**OBJECTIVE:**
Reproduce the material verbatim, beginning at the line containing "Task: Maximize the OrbbecViewer window" and stopping after the line containing "[x=828, y=247]".

(Rows of pointing data)
##############################
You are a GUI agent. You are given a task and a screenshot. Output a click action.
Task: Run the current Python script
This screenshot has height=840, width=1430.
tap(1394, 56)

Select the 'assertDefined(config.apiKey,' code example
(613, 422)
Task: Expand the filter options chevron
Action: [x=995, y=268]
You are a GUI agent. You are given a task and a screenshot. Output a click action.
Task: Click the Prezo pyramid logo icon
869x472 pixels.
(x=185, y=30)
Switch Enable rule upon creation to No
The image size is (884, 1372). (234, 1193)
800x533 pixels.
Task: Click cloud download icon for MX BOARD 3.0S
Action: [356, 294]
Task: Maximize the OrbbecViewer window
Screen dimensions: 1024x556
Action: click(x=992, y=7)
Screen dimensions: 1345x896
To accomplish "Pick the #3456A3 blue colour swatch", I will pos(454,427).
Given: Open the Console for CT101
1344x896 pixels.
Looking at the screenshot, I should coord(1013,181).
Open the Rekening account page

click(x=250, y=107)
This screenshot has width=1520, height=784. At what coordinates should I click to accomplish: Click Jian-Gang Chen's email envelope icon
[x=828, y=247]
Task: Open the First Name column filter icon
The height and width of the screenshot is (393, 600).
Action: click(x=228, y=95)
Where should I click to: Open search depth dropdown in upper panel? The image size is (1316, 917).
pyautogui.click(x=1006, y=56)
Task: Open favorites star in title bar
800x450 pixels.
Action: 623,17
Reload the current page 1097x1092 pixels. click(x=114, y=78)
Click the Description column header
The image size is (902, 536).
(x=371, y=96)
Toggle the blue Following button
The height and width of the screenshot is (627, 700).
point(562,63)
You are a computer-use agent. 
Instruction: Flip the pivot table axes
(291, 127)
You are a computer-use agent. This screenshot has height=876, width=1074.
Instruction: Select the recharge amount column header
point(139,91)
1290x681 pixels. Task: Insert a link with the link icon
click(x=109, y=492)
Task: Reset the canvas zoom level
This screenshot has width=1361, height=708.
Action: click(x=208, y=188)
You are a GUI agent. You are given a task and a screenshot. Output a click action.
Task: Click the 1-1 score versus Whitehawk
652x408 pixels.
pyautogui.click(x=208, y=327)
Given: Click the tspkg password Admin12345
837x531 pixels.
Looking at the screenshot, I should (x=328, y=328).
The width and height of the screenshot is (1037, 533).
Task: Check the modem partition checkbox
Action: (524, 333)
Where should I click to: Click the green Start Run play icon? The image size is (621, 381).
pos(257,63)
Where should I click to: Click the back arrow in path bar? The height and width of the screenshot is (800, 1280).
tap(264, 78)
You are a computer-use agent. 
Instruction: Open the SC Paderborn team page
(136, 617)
##############################
**WORKED SOLUTION:**
Task: Maximize the OrbbecViewer window
Screen dimensions: 1024x556
Action: click(x=992, y=7)
Screen dimensions: 1345x896
To accomplish "Pick the #3456A3 blue colour swatch", I will pos(454,427).
Given: Open the Console for CT101
1344x896 pixels.
Looking at the screenshot, I should coord(1013,181).
Open the Rekening account page

click(x=250, y=107)
This screenshot has width=1520, height=784. At what coordinates should I click to accomplish: Click Jian-Gang Chen's email envelope icon
[x=828, y=247]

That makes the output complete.